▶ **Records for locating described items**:
* begin *
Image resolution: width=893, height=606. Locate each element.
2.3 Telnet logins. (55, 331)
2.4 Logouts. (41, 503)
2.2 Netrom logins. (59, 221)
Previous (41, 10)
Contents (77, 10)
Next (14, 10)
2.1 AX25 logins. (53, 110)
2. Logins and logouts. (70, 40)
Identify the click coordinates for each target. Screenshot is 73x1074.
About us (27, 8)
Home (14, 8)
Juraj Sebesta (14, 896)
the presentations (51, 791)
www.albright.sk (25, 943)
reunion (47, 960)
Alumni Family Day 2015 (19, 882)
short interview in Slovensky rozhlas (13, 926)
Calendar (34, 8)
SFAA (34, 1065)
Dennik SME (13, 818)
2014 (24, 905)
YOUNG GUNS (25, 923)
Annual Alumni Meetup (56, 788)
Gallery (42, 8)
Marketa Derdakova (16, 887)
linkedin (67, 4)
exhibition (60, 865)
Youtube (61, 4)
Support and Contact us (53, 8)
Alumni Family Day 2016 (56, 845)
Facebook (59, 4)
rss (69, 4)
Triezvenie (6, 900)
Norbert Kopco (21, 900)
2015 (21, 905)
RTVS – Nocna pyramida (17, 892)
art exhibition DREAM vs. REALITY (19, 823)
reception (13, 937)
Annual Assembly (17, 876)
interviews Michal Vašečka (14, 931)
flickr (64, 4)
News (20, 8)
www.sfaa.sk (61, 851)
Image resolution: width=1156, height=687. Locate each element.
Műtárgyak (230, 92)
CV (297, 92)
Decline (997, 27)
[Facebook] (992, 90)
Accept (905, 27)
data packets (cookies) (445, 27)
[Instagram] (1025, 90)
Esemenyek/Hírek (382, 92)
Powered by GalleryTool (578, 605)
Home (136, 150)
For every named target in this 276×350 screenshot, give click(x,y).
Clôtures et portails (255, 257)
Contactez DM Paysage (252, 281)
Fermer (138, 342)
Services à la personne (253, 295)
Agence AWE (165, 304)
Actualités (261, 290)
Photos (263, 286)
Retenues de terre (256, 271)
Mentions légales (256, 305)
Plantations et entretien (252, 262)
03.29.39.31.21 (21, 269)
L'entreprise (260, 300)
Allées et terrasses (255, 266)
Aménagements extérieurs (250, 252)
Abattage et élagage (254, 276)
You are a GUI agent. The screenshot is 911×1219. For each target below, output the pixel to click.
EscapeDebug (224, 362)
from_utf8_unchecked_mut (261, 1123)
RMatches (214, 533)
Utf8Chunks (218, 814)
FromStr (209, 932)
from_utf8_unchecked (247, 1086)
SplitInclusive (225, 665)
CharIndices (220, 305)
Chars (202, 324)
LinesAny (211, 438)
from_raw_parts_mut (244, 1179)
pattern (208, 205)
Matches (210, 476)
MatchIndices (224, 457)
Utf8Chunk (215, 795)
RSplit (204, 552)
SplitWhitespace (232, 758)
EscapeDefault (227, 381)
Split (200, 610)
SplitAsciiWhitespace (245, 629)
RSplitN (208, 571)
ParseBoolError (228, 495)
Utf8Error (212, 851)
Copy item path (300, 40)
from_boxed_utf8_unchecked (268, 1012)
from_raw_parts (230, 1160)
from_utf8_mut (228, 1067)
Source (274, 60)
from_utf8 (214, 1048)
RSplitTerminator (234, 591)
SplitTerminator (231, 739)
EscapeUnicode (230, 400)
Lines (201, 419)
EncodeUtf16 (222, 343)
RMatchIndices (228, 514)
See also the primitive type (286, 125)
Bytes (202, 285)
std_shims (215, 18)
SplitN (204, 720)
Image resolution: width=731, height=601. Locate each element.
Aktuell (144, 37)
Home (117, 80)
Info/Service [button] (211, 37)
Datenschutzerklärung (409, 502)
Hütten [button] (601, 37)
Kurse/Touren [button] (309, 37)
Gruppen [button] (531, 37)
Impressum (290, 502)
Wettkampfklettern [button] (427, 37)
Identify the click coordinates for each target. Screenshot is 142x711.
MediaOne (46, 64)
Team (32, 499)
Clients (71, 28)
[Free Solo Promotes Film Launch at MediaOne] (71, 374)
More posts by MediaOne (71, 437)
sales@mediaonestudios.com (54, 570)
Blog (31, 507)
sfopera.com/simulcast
* end *
▶ **Set exercise**: Rewrite the lines above as a numbered list, skipping any blank lines.

▶ **Answer to this task**:
1. Image resolution: width=893, height=606. Locate each element.
2. 2.3 Telnet logins. (55, 331)
3. 2.4 Logouts. (41, 503)
4. 2.2 Netrom logins. (59, 221)
5. Previous (41, 10)
6. Contents (77, 10)
7. Next (14, 10)
8. 2.1 AX25 logins. (53, 110)
9. 2. Logins and logouts. (70, 40)
10. Identify the click coordinates for each target. Screenshot is 73x1074.
11. About us (27, 8)
12. Home (14, 8)
13. Juraj Sebesta (14, 896)
14. the presentations (51, 791)
15. www.albright.sk (25, 943)
16. reunion (47, 960)
17. Alumni Family Day 2015 (19, 882)
18. short interview in Slovensky rozhlas (13, 926)
19. Calendar (34, 8)
20. SFAA (34, 1065)
21. Dennik SME (13, 818)
22. 2014 (24, 905)
23. YOUNG GUNS (25, 923)
24. Annual Alumni Meetup (56, 788)
25. Gallery (42, 8)
26. Marketa Derdakova (16, 887)
27. linkedin (67, 4)
28. exhibition (60, 865)
29. Youtube (61, 4)
30. Support and Contact us (53, 8)
31. Alumni Family Day 2016 (56, 845)
32. Facebook (59, 4)
33. rss (69, 4)
34. Triezvenie (6, 900)
35. Norbert Kopco (21, 900)
36. 2015 (21, 905)
37. RTVS – Nocna pyramida (17, 892)
38. art exhibition DREAM vs. REALITY (19, 823)
39. reception (13, 937)
40. Annual Assembly (17, 876)
41. interviews Michal Vašečka (14, 931)
42. flickr (64, 4)
43. News (20, 8)
44. www.sfaa.sk (61, 851)
45. Image resolution: width=1156, height=687. Locate each element.
46. Műtárgyak (230, 92)
47. CV (297, 92)
48. Decline (997, 27)
49. [Facebook] (992, 90)
50. Accept (905, 27)
51. data packets (cookies) (445, 27)
52. [Instagram] (1025, 90)
53. Esemenyek/Hírek (382, 92)
54. Powered by GalleryTool (578, 605)
55. Home (136, 150)
56. For every named target in this 276×350 screenshot, give click(x,y).
57. Clôtures et portails (255, 257)
58. Contactez DM Paysage (252, 281)
59. Fermer (138, 342)
60. Services à la personne (253, 295)
61. Agence AWE (165, 304)
62. Actualités (261, 290)
63. Photos (263, 286)
64. Retenues de terre (256, 271)
65. Mentions légales (256, 305)
66. Plantations et entretien (252, 262)
67. 03.29.39.31.21 (21, 269)
68. L'entreprise (260, 300)
69. Allées et terrasses (255, 266)
70. Aménagements extérieurs (250, 252)
71. Abattage et élagage (254, 276)
72. You are a GUI agent. The screenshot is 911×1219. For each target below, output the pixel to click.
73. EscapeDebug (224, 362)
74. from_utf8_unchecked_mut (261, 1123)
75. RMatches (214, 533)
76. Utf8Chunks (218, 814)
77. FromStr (209, 932)
78. from_utf8_unchecked (247, 1086)
79. SplitInclusive (225, 665)
80. CharIndices (220, 305)
81. Chars (202, 324)
82. LinesAny (211, 438)
83. from_raw_parts_mut (244, 1179)
84. pattern (208, 205)
85. Matches (210, 476)
86. MatchIndices (224, 457)
87. Utf8Chunk (215, 795)
88. RSplit (204, 552)
89. SplitWhitespace (232, 758)
90. EscapeDefault (227, 381)
91. Split (200, 610)
92. SplitAsciiWhitespace (245, 629)
93. RSplitN (208, 571)
94. ParseBoolError (228, 495)
95. Utf8Error (212, 851)
96. Copy item path (300, 40)
97. from_boxed_utf8_unchecked (268, 1012)
98. from_raw_parts (230, 1160)
99. from_utf8_mut (228, 1067)
100. Source (274, 60)
101. from_utf8 (214, 1048)
102. RSplitTerminator (234, 591)
103. SplitTerminator (231, 739)
104. EscapeUnicode (230, 400)
105. Lines (201, 419)
106. EncodeUtf16 (222, 343)
107. RMatchIndices (228, 514)
108. See also the primitive type (286, 125)
109. Bytes (202, 285)
110. std_shims (215, 18)
111. SplitN (204, 720)
112. Image resolution: width=731, height=601. Locate each element.
113. Aktuell (144, 37)
114. Home (117, 80)
115. Info/Service [button] (211, 37)
116. Datenschutzerklärung (409, 502)
117. Hütten [button] (601, 37)
118. Kurse/Touren [button] (309, 37)
119. Gruppen [button] (531, 37)
120. Impressum (290, 502)
121. Wettkampfklettern [button] (427, 37)
122. Identify the click coordinates for each target. Screenshot is 142x711.
123. MediaOne (46, 64)
124. Team (32, 499)
125. Clients (71, 28)
126. [Free Solo Promotes Film Launch at MediaOne] (71, 374)
127. More posts by MediaOne (71, 437)
128. sales@mediaonestudios.com (54, 570)
129. Blog (31, 507)
130. sfopera.com/simulcast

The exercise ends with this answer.